I finally got my ID today…no hassle, it was there in a stack of 20 or so. After five separate inquiries over the course of 3 weeks it somehow finally appeared—signed by the Chief Security officer, officially stamped and laminated. I had to sign next to the other photo I’d given them. So my face is in the JNU ID book for all eternity. I’m not sure now what I’ll need it for—but still it’s fun to have.

And then I headed over to the office of someone we met through Norbert’s friend Jorg’s wife. Rohan is a friendly, energetic, environmental historian who’s spent a number of years in the US (including a longish stint at Berkeley), and I was lured over to his office with the promise of a cup of coffee—as good at Peets! He’s got it figured out—the coffee making in Delhi, I mean. He’s found a very good coffee distributor, Devan’s, and he gave me their card. There he also buys filters. He has one of those handy plastic cones that you set on top of a mug and then set a filter in it. Then he heats the water in the electric kettle that is standard in every office and home all over Britain and India. And he even offered me a dark chocolate to go along with it, “since it was my first visit.” What a treat. The only coffee I have had so far has been the occasional visit to CafĂ© Coffee Day (we’ve made it about once a week to the Vasant Arcade) and the Nescafe that I bought to try to relieve my coffee urge—which so did not work. So this was such a treat!

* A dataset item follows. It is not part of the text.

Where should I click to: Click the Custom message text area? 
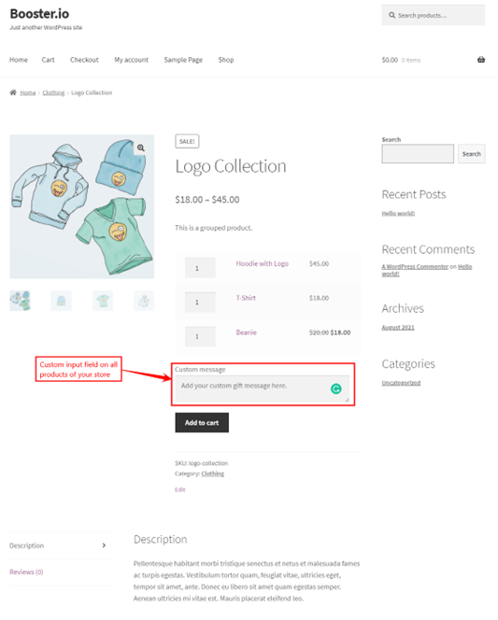pyautogui.click(x=263, y=389)
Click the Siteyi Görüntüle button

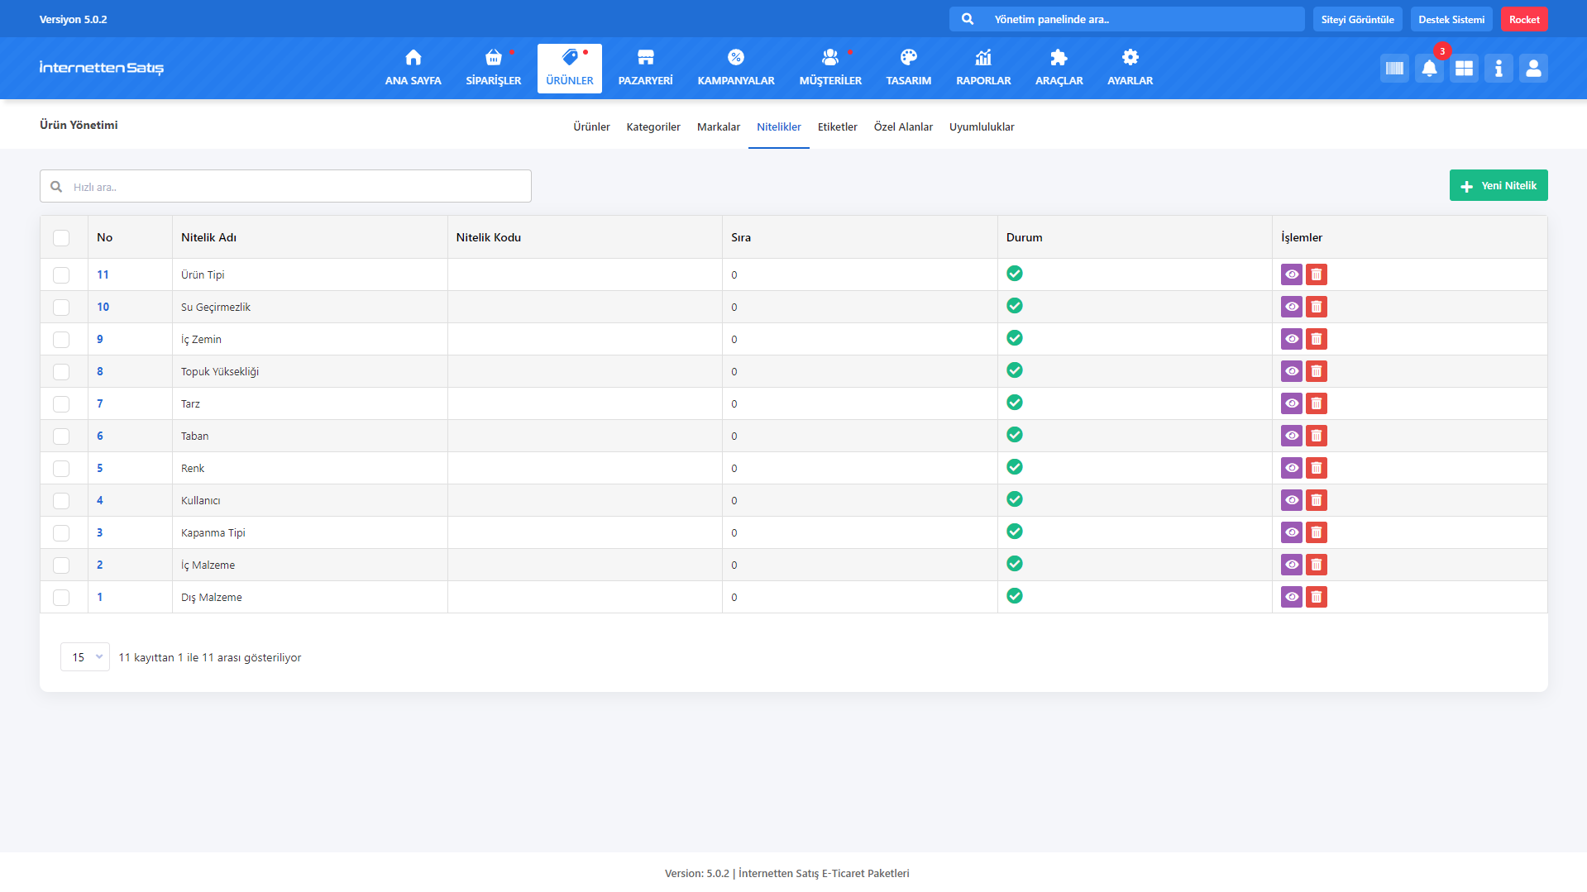point(1357,19)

I sat in his office and was entertained by people coming and going. His good friend Sangeeta came in and sat down to chat. She’s just gotten a position there and is getting set up. It was interesting to hear about her frustration dealing with Indian ways—so much time “wasted” she said just chasing down people to get the apartment she’s been given (subsidized and paid for with her housing allowance) on campus “liveable.” We tried to describe what we each would consider “liveable,” as Rohan assumed that in the US if you moved into an apartment it would be “cleaned up.” I tried to explain how university housing wouldn’t necessarily be that nice—perhaps needing a paint job and new floor covering. But they seemed to think that what I’d consider “liveable” and what they would were quite different…that American’s have much higher expectations. Probably true…but hard to articulate without seeing the “unliveable” place she’s dealing with. She talked about it needing tile…but it’s hard for me to picture what that actually means. And she said that bathroom needed work, but I couldn’t quite tell what that meant either. What would she think of the bathroom we have here? The toilet leaks and there’s not really a proper shower, but it's adequate...see pic below.



She’s also trying to get her office painted because she just can’t stand the institutional yellow—and the lighting is so bad she just can’t work there. I have complained about the same things in many US university offices. While I was there she and Rohan went over to meet a painter who gave her an estimate that they both thought was robbery. They have a plan to “negotiate” with him…something Rohan thinks Indians are particularly good at…since they are constantly negotiating with service people. Americans are nervous about dealing with such things, especially when we know that the people who serve are making a miniscule wage. Here the poor are right in front of you all the time, so you learn to “negotiate” as he says. It’s true, in the US the poor are pretty invisible—shunted off in bad neighborhoods and bad schools. We often forget that they exist. Here ignoring or denying poverty is completely impossible.